Parker was given a dismissal notive Monday, and the contract award is under investigation by both the U. S. attorney's office in Washington and the HEW inspector general, sources said yesterday.
"The basis for the investigation is gratuities or irregularities concerning the award of the contract." HEW spokesman Robert Wilson said.
In a letter from John Ellis, executive deputy U. S. commissioner of education, Parker was told he has 30 days to appeal the accusatioN, or lose his job, spokesman said. He was reassigned May 16 from his post as manager of computer operations for the government's student loan program after investigators raised questions about the alleged favors.

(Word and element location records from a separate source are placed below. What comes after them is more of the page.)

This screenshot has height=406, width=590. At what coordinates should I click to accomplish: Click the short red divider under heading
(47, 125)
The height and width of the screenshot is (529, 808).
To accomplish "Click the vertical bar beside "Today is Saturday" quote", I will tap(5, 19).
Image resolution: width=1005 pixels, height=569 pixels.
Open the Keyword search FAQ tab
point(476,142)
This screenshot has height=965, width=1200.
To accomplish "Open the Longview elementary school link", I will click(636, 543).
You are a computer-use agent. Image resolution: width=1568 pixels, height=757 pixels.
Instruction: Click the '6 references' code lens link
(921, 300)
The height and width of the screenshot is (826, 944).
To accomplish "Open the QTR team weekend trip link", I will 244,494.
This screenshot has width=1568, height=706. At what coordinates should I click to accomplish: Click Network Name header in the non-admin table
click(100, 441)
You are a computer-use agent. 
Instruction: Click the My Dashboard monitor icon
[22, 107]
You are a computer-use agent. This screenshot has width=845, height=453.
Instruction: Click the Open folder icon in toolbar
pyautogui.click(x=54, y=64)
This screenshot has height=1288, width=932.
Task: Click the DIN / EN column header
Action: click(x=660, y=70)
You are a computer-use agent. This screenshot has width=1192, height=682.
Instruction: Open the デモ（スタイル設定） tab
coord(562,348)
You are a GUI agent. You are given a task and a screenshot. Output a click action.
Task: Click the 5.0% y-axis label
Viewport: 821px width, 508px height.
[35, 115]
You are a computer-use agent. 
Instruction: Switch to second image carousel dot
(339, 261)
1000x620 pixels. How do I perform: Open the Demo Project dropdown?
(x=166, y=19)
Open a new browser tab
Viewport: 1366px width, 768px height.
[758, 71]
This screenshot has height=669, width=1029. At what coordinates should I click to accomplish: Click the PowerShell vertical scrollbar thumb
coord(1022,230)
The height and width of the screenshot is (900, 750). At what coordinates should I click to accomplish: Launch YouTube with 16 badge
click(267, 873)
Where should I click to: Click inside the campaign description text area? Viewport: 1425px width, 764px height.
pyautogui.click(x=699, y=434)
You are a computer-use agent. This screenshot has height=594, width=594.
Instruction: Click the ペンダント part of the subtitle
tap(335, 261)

HEW officials refused to provide a detailed account of the alleged freebies, but sources indicated some of the more than 200 meals in question were purchased by Gilmore S. (Bim) Wheeler, president of an On-line subsidiary, at expensive restaurants in Washington and elsewhere. The dismissal letter accused Parker of claiming travel expenses for some of the same meals.
Wheeler, son of the late chairman of the Joint Chefs of Staff, Army Gen. Earle G. Wheeler, is a longtime friend and coworker of Parker. He has worked as a $250-a-day consultant on the student loan project that Parker managed. Neither he nor other On-Line officials in Pittsburgh could be reached yesterday.
A spokesman in the firm's Silver Spring office said Wheeler is president of Business, Industry and Management, Inc., which was described as an On-Line subsidiary.
The irregularities allegedly took place between June 27, 1975, when On-Line was awarded its first $1 million contract, and mid-May of this year. Apparently, there is no dispute over how the company provided its services, only if Parker violated HEW's code of conduct in accepting gratuities.
Parker refused comment yesterday.
On-Line Systems is a fast-growing computer program company, which was recently signed a $3.1 million-a-year no-bid contract to provide mailing services for the U.S. Senate.